July 6, 2012

2 Min Read
Plum Island Develops New FMD Vaccine

The U.S. Department of Agriculture (USDA) has designed a molecular vaccine to protect against one strain of foot-and-mouth disease (FMD), which does not use the live FMD virus.

The vaccine, created at the Department of Homeland Security Science and Technology Directorate’s (S&T) high-containment Plum Island Animal Disease Center (PIADC), can be used to differentiate infected and inoculated animals by using common diagnostic tests.

The news is the biggest in FMD research in the last 50 years, according to PIADC director Larry Barrett. “It’s the first licensed FMD vaccine that can be manufactured on the U.S. mainland, and it supports the vaccinate-to-live strategy in FMD outbreak response.”

As the United States is an FMD-free zone, and has been since 1929, no vaccines created by using the FMD virus can be administered or produced in the country, which also means that animals vaccinated outside the United States with a traditional inoculation would also be prevented from entering the country.
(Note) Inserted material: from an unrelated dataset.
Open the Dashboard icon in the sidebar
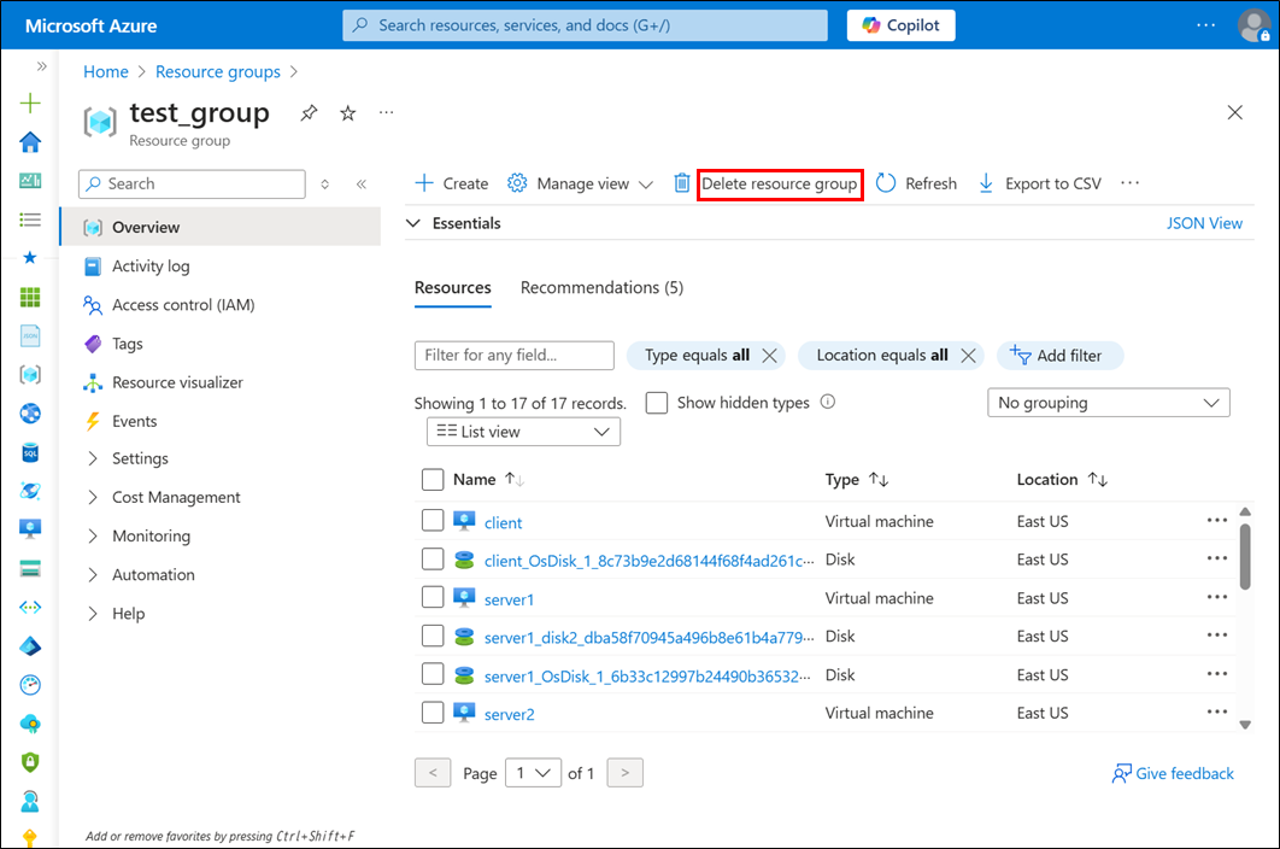This screenshot has width=1280, height=849. [30, 182]
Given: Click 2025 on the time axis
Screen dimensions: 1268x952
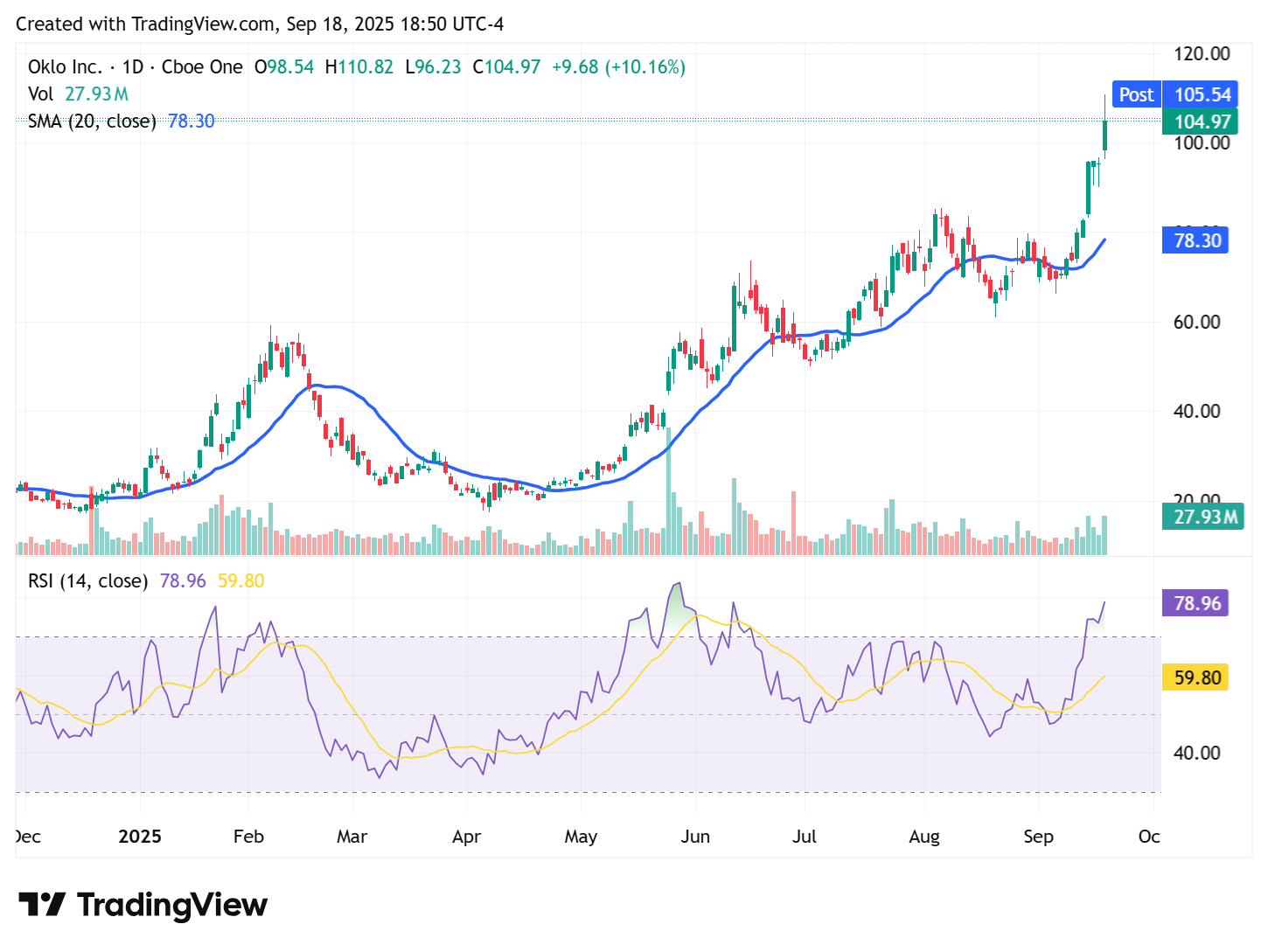Looking at the screenshot, I should pyautogui.click(x=140, y=837).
Originally discovered by PIADC’s Marvin Grubman, the vaccine has been in development and licensing for seven years and provides a defense against a possible outbreak of FMD in the United States, which would cost an estimated $5 billion. The vaccine produces FMD virus coat particles (a shell) only, which forms a protein called a capsid. As such, the vaccine is missing part of the virus’ genome and so has no infectious viral nucleic acids, which means the virus is not present. The empty viral capsids, however, are enough to trigger a protective immune response when injected into the animal.

“This is critical when determining that an animal is free of infection after an FMD outbreak. Now it will no longer be necessary to destroy all the animals in a herd when just a few become infected,” Grubman says.

Branch chief at the PIADC John Neilan developed a way to address the immune response to the vaccine, which made it possible to achieve the level of effectiveness required for a USDA license. The vaccine was recently given a conditional licence for use in cattle by USDA’s Animal and Plant Health Inspection Service’s Center for Veterinary Biologics and can also be distributed if an outbreak arises.

S&T’s Agricultural Defense Branch chief Michelle Colby says: “Our work isn’t over yet, This vaccine protects against just one strain of FMD, so this is just the tip of a growing iceberg.”